* INSTRUCTIONS FOR THE TASK:
Work through the records below and tally every line containing "pencil". Reply with the total alone.

* SUPPLIED DATA:
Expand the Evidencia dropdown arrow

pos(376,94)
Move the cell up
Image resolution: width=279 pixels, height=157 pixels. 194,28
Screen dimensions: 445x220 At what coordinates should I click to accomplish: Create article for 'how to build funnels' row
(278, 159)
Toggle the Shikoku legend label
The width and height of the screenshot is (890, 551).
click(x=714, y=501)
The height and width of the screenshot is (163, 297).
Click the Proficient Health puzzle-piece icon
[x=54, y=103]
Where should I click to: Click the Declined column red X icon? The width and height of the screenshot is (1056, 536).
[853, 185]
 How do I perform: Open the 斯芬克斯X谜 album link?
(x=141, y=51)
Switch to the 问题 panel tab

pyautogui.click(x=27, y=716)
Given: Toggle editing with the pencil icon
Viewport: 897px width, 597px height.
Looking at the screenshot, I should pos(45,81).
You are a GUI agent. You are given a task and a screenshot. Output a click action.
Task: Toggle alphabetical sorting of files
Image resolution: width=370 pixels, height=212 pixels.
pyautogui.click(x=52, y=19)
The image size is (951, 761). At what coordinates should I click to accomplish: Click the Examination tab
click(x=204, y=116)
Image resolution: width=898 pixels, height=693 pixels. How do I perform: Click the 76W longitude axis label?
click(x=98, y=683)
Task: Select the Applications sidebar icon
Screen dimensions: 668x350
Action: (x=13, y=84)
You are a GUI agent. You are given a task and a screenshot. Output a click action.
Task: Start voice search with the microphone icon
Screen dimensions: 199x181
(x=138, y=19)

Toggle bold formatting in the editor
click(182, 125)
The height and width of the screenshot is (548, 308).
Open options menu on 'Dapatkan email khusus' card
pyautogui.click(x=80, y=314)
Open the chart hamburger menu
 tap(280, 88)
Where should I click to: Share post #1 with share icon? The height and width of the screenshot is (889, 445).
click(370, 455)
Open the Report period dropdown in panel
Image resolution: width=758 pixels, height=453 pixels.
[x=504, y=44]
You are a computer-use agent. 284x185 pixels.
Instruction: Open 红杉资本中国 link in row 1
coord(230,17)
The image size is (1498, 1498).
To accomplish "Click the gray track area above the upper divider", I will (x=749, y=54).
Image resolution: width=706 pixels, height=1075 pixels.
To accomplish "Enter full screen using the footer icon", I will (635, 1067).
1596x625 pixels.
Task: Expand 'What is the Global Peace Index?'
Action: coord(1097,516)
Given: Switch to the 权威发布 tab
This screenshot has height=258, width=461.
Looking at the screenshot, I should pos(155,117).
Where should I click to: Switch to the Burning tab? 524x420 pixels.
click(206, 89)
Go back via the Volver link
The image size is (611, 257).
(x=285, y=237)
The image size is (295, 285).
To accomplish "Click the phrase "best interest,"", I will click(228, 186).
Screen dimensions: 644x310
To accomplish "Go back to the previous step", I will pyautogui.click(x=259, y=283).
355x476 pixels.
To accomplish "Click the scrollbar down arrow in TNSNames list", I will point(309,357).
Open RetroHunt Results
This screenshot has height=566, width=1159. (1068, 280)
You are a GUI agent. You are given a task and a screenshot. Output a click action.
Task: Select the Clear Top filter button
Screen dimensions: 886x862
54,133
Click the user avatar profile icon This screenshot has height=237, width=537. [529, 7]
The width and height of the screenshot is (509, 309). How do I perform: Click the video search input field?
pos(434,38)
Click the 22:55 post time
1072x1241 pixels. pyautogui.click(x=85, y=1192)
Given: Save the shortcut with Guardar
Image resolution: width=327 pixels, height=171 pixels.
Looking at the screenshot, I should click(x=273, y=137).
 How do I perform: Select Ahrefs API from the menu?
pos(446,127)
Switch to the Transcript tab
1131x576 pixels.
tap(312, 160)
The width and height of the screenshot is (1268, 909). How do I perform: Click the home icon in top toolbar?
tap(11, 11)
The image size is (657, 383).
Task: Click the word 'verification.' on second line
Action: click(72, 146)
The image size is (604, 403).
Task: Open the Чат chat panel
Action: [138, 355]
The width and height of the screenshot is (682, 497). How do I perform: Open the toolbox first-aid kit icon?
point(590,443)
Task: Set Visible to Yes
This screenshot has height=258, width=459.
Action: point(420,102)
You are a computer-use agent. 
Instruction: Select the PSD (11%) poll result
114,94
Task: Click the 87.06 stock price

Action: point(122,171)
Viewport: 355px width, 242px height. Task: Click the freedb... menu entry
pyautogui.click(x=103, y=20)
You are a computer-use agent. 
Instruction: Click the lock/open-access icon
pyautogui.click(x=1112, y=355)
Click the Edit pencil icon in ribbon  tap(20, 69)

* WRITTEN SOLUTION:
2